- Eiriniko Location within Greece
- Coordinates: 41°8′13″N 22°40′7″E﻿ / ﻿41.13694°N 22.66861°E
- Country: Greece
- Administrative region: Central Macedonia
- Regional unit: Kilkis
- Municipality: Paionia
- Municipal unit: Polykastro
- Elevation: 216 m (709 ft)

Population (2021)
- • Community: 42
- Time zone: UTC+2 (EET)
- • Summer (DST): UTC+3 (EEST)
- Postal code: 612 00
- Area code: 23430
- Vehicle registration: KI

= Eiriniko =

Eiriniko (Ειρηνικό) is a village in Kilkis regional unit of Central Macedonia, Greece. It is situated in the municipal unit of Polykastro, in the Paionia municipality, within the Kilkis region of Central Macedonia.

In the 19th century the village was part of the Gevgelija kaza, the first south of the Turkish villages in Tarnova.

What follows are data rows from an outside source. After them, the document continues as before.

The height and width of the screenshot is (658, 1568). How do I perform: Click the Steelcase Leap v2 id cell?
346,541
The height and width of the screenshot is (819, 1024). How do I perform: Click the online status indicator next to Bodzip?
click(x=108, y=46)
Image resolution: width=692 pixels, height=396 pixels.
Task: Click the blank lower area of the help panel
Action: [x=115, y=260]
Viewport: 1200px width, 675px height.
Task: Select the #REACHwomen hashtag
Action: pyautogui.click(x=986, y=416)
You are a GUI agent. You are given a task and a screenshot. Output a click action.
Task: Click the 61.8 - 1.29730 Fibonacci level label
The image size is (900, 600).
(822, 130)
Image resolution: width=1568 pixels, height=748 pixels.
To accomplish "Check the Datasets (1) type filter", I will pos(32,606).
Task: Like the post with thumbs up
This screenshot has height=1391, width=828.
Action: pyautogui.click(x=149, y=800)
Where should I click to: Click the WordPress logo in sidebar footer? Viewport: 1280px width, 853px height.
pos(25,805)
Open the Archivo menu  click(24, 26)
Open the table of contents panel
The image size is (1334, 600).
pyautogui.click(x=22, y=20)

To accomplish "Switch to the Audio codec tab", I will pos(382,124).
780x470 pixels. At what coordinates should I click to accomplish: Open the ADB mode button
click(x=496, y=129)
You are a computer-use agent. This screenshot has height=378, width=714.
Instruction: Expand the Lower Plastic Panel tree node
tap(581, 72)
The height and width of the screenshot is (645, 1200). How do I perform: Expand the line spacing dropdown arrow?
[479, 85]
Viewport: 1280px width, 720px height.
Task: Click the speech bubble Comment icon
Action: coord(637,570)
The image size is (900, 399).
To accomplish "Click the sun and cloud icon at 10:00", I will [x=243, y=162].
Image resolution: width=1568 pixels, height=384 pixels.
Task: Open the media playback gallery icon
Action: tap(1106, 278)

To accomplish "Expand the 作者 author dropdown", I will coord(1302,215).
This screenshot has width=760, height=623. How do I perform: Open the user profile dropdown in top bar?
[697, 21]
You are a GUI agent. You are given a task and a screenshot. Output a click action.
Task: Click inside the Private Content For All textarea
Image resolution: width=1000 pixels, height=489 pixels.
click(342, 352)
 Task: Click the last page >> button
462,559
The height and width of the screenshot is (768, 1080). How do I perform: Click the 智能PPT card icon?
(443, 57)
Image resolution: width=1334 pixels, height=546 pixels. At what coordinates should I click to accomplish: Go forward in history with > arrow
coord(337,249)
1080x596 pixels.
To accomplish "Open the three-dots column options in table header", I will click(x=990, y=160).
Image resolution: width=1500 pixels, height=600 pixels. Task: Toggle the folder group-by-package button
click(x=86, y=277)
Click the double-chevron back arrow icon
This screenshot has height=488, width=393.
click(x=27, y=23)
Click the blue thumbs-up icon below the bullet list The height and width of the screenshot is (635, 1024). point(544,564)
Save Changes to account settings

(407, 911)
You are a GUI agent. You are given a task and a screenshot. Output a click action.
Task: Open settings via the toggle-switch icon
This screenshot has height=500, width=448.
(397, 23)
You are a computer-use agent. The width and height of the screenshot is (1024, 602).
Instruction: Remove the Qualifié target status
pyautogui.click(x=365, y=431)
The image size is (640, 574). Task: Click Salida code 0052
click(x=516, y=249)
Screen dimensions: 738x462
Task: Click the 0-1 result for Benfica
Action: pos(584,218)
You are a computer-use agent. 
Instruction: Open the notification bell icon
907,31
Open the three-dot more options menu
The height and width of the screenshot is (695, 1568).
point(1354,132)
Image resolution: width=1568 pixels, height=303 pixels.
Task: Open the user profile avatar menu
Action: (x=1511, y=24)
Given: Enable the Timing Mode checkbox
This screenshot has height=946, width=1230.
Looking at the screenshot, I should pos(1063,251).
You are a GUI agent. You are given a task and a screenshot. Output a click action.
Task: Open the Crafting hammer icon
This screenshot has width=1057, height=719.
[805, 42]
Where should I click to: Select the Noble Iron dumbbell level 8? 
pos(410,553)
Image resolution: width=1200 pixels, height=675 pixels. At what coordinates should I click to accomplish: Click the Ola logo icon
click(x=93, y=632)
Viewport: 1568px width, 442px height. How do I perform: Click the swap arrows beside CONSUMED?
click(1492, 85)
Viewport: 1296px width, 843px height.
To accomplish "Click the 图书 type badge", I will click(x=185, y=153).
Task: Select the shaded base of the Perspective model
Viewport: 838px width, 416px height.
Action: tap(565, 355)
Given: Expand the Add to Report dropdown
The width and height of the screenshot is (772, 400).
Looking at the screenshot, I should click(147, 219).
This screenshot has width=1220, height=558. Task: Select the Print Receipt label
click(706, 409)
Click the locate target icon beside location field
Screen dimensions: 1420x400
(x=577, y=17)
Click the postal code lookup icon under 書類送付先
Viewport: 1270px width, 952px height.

The name in Turkish given to the village was Kolibalar, (Καλύβια Γιαννελλαίων, Kalivia Giannelaion).

The current name, adopted in 1954, which translates from Greek as "peaceful" or "pacific", comes from the First World War, where fierce battles were fought between the allies (under French command) and the Central Powers. The name " Pacific" was given to embellish the horror of the military operations of that time.